PET technology as an innovative health process
KU Leuven Professor Michel Koole researches medical imaging for disease diagnosis and prognosis
Photo: Bruno Todeschini
Professor Michel Koole from the Katholieke Universiteit Leuven (KU Leuven), Belgium, participated in activities at PUCRS under the Project of Institutional Internationalization (PUCRS-PrInt) in September. The researcher is a specialist in nuclear medicine and molecular imaging and is collaborating with Development of technologies and innovative processes in health a cooperation project coordinated by Professor Maria Martha Campos.
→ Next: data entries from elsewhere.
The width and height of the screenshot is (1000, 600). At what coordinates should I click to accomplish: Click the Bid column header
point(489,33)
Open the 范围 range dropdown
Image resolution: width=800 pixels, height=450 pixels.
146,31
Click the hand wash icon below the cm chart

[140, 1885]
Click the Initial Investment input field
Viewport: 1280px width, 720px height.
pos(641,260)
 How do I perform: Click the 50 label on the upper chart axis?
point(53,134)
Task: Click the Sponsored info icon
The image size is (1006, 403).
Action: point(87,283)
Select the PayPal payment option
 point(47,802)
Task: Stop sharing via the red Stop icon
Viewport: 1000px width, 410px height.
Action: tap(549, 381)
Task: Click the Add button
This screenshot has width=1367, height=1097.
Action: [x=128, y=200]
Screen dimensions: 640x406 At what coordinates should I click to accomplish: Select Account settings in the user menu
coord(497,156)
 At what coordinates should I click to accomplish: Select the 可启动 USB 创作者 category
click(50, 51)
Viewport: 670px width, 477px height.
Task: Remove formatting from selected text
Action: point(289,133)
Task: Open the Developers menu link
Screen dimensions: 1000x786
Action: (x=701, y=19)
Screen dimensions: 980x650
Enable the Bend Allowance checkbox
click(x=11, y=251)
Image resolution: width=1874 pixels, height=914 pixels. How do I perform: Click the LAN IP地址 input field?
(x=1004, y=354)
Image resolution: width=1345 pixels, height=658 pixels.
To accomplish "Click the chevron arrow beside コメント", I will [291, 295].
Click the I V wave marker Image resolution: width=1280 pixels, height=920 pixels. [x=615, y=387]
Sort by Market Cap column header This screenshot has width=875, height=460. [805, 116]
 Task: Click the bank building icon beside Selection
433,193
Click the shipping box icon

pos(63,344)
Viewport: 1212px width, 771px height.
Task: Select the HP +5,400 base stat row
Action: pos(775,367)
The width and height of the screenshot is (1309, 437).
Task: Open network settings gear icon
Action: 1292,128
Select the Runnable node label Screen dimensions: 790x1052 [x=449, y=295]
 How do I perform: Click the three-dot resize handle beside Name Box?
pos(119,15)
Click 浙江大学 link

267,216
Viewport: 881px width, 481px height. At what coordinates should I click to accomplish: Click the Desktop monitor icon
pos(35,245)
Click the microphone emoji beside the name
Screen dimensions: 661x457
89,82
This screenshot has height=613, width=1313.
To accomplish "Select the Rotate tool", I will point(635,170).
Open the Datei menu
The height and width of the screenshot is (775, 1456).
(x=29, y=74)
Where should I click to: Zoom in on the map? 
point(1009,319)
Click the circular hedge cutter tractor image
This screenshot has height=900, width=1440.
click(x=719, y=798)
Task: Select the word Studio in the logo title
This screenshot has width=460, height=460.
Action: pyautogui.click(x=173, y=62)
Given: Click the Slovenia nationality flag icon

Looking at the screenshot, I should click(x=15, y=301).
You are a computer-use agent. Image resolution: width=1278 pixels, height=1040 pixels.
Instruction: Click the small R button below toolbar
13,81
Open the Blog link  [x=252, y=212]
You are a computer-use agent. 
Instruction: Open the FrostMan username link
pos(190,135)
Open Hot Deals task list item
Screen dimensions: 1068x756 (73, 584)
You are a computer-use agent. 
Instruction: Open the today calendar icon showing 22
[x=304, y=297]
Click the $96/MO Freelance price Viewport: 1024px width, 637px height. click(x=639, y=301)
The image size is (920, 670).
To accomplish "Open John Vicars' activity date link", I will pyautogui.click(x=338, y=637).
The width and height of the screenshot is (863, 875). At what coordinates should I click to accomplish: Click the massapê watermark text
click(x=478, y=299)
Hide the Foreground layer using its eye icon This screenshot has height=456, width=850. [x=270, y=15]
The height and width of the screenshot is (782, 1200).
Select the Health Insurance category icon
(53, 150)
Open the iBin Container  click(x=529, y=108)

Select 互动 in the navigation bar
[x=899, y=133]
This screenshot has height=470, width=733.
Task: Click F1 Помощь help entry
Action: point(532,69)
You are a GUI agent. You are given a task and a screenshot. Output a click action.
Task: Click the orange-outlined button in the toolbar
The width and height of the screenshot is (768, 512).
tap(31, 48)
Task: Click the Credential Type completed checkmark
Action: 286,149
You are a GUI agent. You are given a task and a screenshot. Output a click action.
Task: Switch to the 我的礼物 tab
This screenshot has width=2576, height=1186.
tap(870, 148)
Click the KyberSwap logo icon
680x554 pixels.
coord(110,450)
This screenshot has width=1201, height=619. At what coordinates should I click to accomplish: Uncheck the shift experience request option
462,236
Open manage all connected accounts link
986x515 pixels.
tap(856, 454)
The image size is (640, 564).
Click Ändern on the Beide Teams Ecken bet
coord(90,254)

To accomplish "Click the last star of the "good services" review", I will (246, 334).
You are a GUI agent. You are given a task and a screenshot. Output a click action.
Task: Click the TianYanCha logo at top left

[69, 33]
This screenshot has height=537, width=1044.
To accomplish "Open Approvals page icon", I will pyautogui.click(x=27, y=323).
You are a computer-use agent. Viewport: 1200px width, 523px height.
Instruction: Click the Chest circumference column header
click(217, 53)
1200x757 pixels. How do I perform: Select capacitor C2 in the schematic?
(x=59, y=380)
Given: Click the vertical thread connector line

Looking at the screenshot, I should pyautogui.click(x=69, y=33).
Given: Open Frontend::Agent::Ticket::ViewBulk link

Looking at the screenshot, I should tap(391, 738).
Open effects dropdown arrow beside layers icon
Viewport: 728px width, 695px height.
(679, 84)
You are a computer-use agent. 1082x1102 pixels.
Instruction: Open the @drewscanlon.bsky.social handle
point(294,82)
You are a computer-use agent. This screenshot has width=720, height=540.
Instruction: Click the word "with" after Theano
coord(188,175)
Michel Koole has kept a consolidated research partnership with PUCRS’ School of Medicine since he was a researcher at the University of Groningen, the Netherlands. Since 2015, as a professor at KU Leuven, Koole has been developing joint research efforts which led to the signing of a cooperation agreement between PUCRS and the Belgian institution in 2019.
International Cooperation
The partnership between PUCRS and KU Leuven is in the field of medical imaging research, in particular in the quantification and modeling of PET (positron emission tomography) molecular images and the use of artificial intelligence techniques to identify patterns in medical imaging for disease diagnosis and prognosis. From August 2018 to February 2019, Professor Ana Maria Marques, from PUCRS School of Medicine was in postdoctoral internship at KU Leuven’s Medical Imaging Research Center, in the visiting professor’s research group. PhD student Caroline Machado Dartora, from the Graduate Program in Biomedical Gerontology, has also began her sandwich period at KU Leuven through PUCRS-PrInt in September 2019, under the guidance of Professor Koole.
Photo: Bruno Todeschini
During his visit to PUCRS this month, Michel Koole participated in lectures in the field of PET technology, and co-advised students of the Graduate Program in Biomedical Gerontology and Electrical Engineering at KU Leuven this semester. The visiting professor also participated in meetings of the Nucleus for Research on Medical Imaging (NIMed) and participated in two national congresses: the Brazilian Congress of Medical Physics and the Brazilian Congress of Nuclear Medicine. Besides, two jointly authored articles are being completed, with the possibility of further development into other publications.
PET technology in focus
On September 18, Koole delivered the lecture PET Imaging for Differential Diagnosis and Drug Development at the Irmão José Otão Amphitheater, at the São Lucas Hospital. The researcher addressed the main clinical applications of PET imaging in the differential diagnosis of diseases, particularly in neurology, which have been developed at KU Leuven for the last 50 years. The researcher showed that the technology may be associated with more thorough diagnoses, especially when associated with other imaging exams. The visiting professor also presented cases of collaboration between the Belgian institution and the pharmaceutical industry in the research of new drugs, showing how PET technology can contribute not only to monitor the effect, but also to prevent overdose of a particular substance.